Consigne détaillée — Poursuivez le passage sur la rétention administrative des étrangers à partir de sa dernière phrase.

Extrait choisi —
▽
Une telle disposition apparaît comme redondante avec la mission déjà confiée par l'article 35 bis au procureur de la République. En outre, l'intéressé -dont l'audition par le président du tribunal de grande instance ou le magistrat délégué est obligatoire- peut d'ores et déjà faire savoir que ses droits n'ont pas été respectés au cours de la procédure.

L'application de cette disposition serait source de débats contentieux interminables exposant la procédure de rétention à de très gros risques d'annulation.

Votre commission des Lois vous soumet, en conséquence, un amendent de suppression du I B (nouveau) de l'article 19.

· Le paragraphe I de l'article 19 du projet de loi propose de porter de soixante-douze heures à cinq jours la durée de la troisième période de la rétention administrative, laquelle aurait ainsi une durée totale de douze jours (2 jours + 5 jours + 5 jours) contre dix actuellement (2 jours + 5 jours + 3 jours).

Cette extension de la durée de la rétention administrative vise à augmenter les chances de succès des mesures d'éloignement. Elle s'accompagne néanmoins d'une modification des critères pouvant fonder la seconde prolongation de cette rétention.

Le premier critère actuellement envisagé par l'article 35 bis, à savoir le cas d'urgence absolue et de menace d'une particulière gravité pour l'ordre public , serait maintenu en l'état.

A titre d'exemple la circulaire du 8 février 1994 avait visé les situations suivantes : étranger expulsé selon la procédure d'urgence absolue, étranger frappé d'une interdiction judiciaire du territoire français pour un crime ou un délit grave de droit commun, voire étranger reconduit à la frontière à la suite d'un retrait ou d'un refus de titre de séjour pour un motif d'ordre public.

En revanche, le second critère -la non présentation par l'étranger de document de voyage permettant l'exécution de la mesure d'éloignement et l'existence d'éléments de fait montant que le délai supplémentaire est de nature à permettre l'obtention de ce document- est modifié par le I de l'article 19 du projet de loi.
△
Extraits de données —
▽
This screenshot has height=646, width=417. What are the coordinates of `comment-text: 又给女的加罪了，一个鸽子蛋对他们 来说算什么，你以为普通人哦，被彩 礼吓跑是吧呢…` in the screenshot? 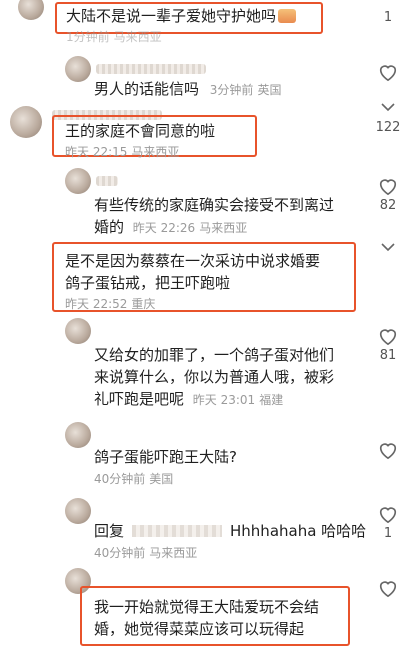 It's located at (214, 377).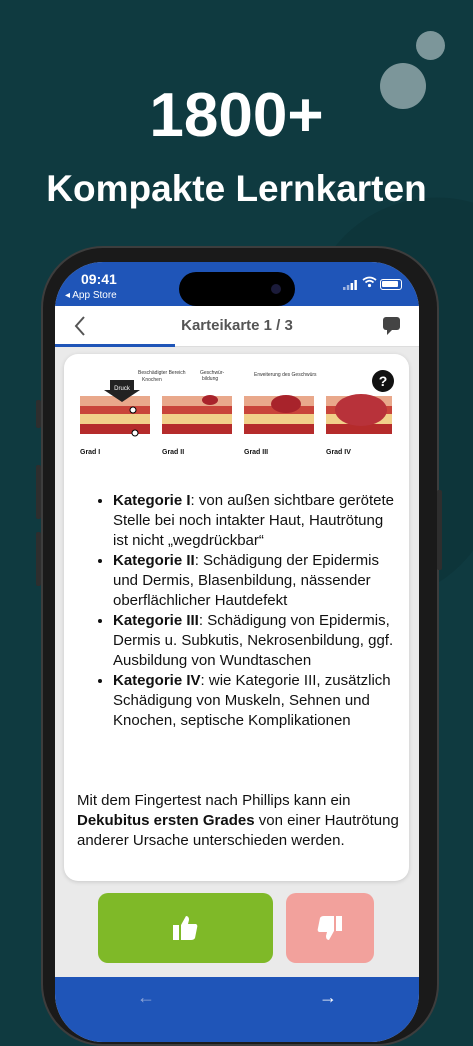  Describe the element at coordinates (210, 379) in the screenshot. I see `label-bildung: bildung` at that location.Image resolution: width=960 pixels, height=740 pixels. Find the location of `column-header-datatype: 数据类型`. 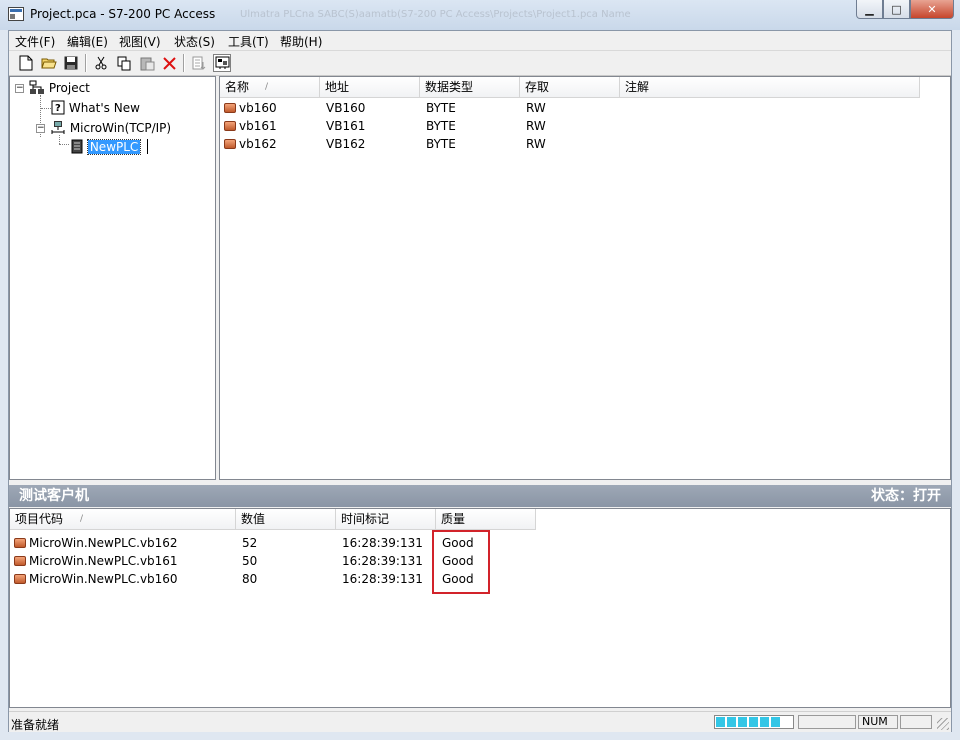

column-header-datatype: 数据类型 is located at coordinates (470, 88).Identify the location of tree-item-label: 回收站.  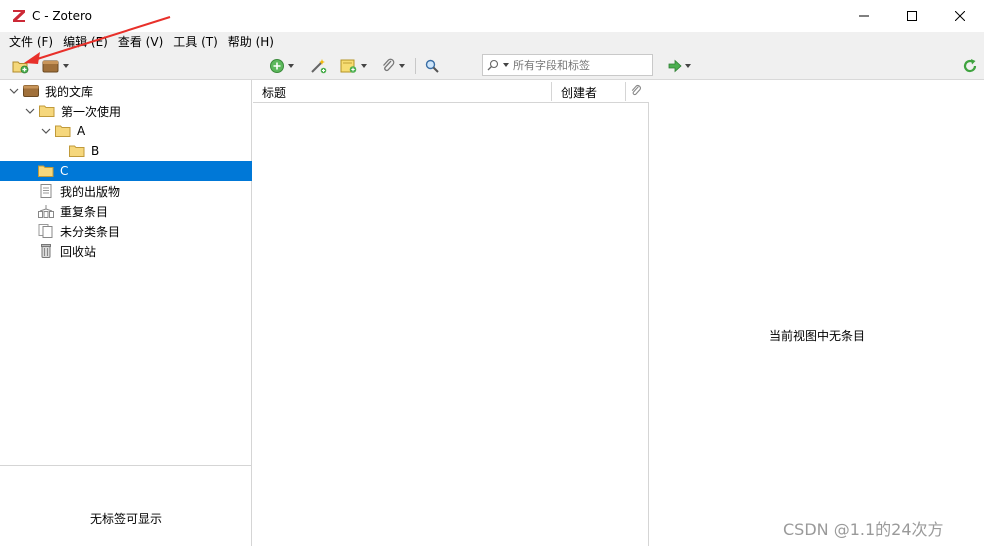
(78, 252).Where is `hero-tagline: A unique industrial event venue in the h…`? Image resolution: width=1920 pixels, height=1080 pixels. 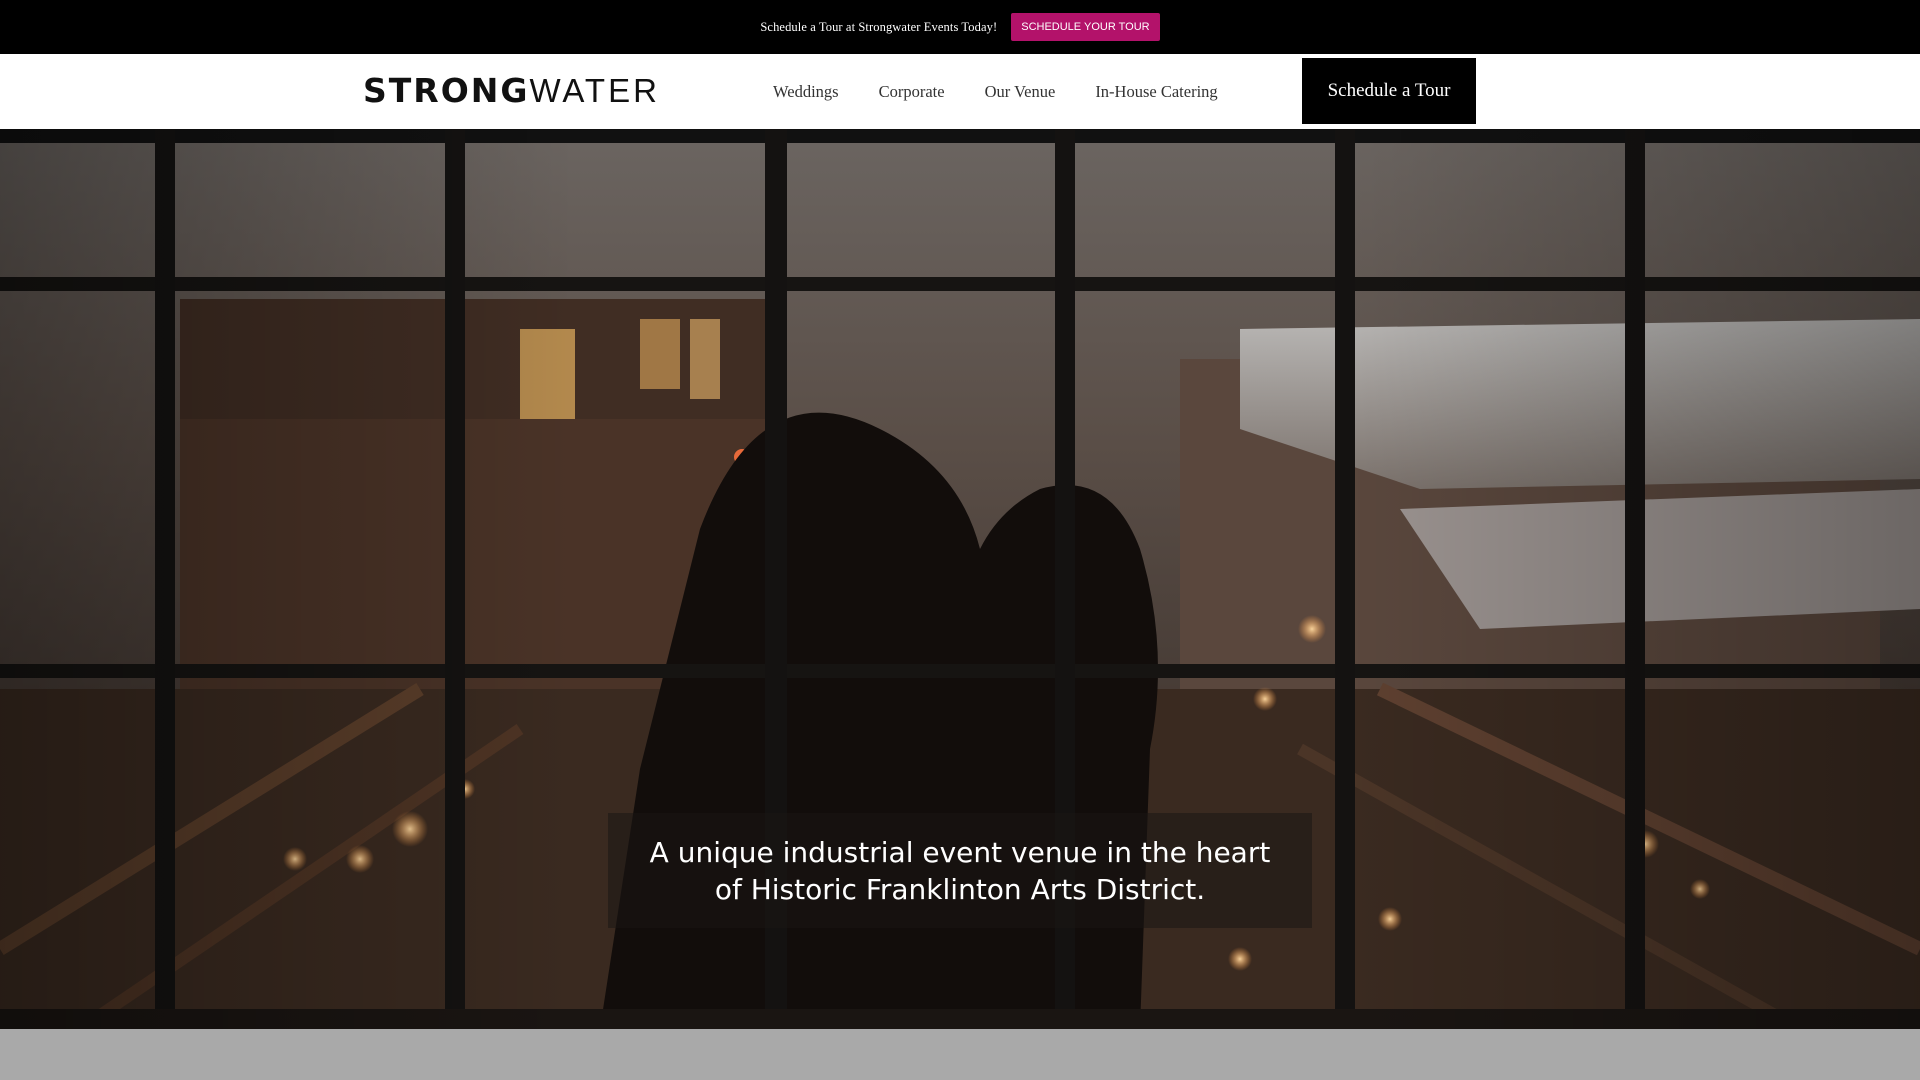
△
Résultat obtenu —
Seraient désormais visés les cas de perte ou de destruction des documents de voyage de l'intéressé, de dissimulation par celui-ci de son identité ou d' obstruction volontaire à l'éloignement.

Les cas ainsi visés seraient, selon l'étude d'impact, ceux les plus difficiles dans lesquels l'administration est paralysée " sauf à disposer d'un minimum de temps ".

Votre commission des Lois vous propose par un amendement de permettre une seconde prolongation de la rétention administrative, fondée sur les motifs actuels, pour une durée de sept jours . La durée totale de la rétention pourrait ainsi atteindre quatorze jours contre dix jours dans le droit en vigueur. Le même amendement porte la durée de la prolongation à neuf jours lorsque l'impossibilité d'exécuter la mesure d'éloignement résulte de l'obstruction de l'intéressé et que des éléments de fait montrent que ce délai supplémentaire est de nature à permettre l'obtention de ce document.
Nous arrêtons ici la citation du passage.